In the movie, an unnamed ghostwriter (Ewan McGregor, Amelia) is hired by former British Prime Minister Adam Lang (Pierce Brosnan, Percy Jackson & the Olympians: The Lightning Thief) to revise his highly anticipated memoirs. Lang is embroiled in a scandal involving the kidnapping and torture of four terror suspects and is subsequently accused of war crimes by his former foreign minister, Robert Rycart (Robert Pugh, Suicide Man)
The writer, who has no political ties and is only doing the project for the money, is the replacement of another ghostwriter who drowned near Lang's Massachusetts estate. As the scandal materializes into something more serious, the writer becomes suspicious of his predecessor's death and does some investigations of his own – leading, of course, to sinister findings about Lang's beginnings and possible connections with the CIA.
Though the names are different, Lang is obviously based, painfully so, on Tony Blair. Lang's wife Ruth (Olivia Williams, Sex, & Drugs & Rock & Roll) is either based on Blair's wife Cherie or Hillary Clinton – perhaps both. The movie doesn't exactly attempt to cover up the representations, but they are so severe that it might as well have been historical fiction.
Of course, the plot is mostly poppycock. Its main contention that the International Criminal Court could try a British prime minister is bogus.

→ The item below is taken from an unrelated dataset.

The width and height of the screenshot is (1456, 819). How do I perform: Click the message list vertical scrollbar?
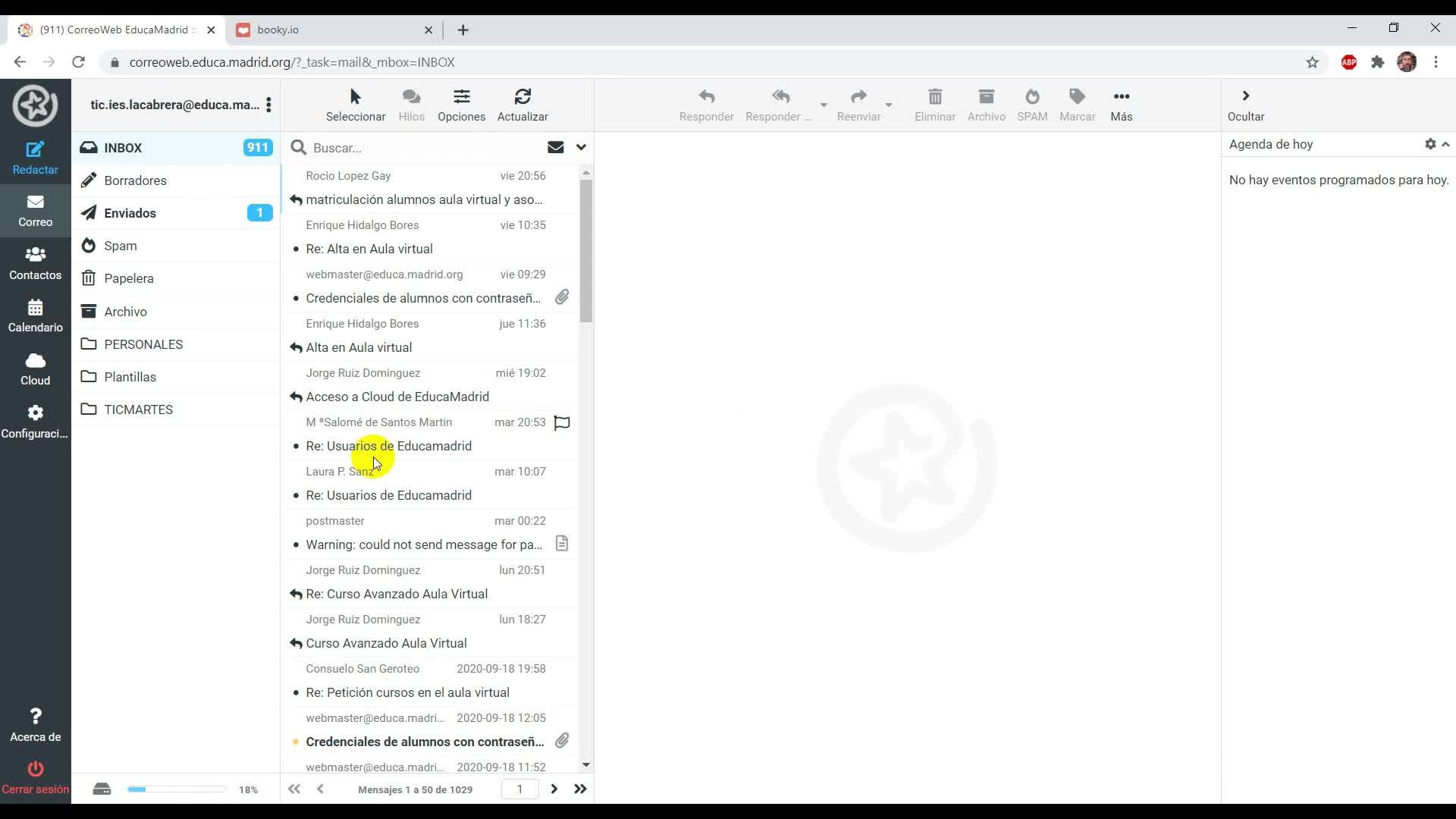coord(585,250)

There is one thing about international law that makes it so tough to enforce: without solid evidence that a specific group of people perpetrated war crimes on an astronomical scale, there is little chance of justice, a major theme tackled in the film.
That's not to say, however, that George W. Bush, Tony Blair or Adam Lang is a war criminal. The term is used a lot in the movie but convinces no one. Polanski gets into the politics of torture, but establishes a standard: waterboarding is unequivocal torture and anyone who ordered a terrorist to be transported and viciously interrogated should go to jail for life.
Global politics are a complex organism that Polanski is only somewhat successful in expounding. He makes a liberal case when he should make an objective one.
Despite this, The Ghost Writer is very good. What makes the thriller work is its pseudo-Hitchcockian flair. With its nervous tension, attention to detail, throbbing music and broad sense of humor, Polanski obviously had the master of suspense in mind when making the movie.
The performances were solid as well. McGregor plays the writer without much of a personality, which is actually a good thing due to the nature of the story. Brosnan played Lang with a suave and sinister confidence without overdoing it.
Other bit parts, such as Lang's personal secretary, Amelia Bly (Kim Cattrall, Sex and the City), and the crusty Rycart, stood out for the relatively small time they had on screen. There's also a cameo by a very famous British actor to watch out for.
The Ghost Writer gets down and dirty, and dives into global geopolitics with thrilling but not exactly convincing results. Polanski is a master of cinema. It's too bad that this time around he is not a master of understanding how the world works.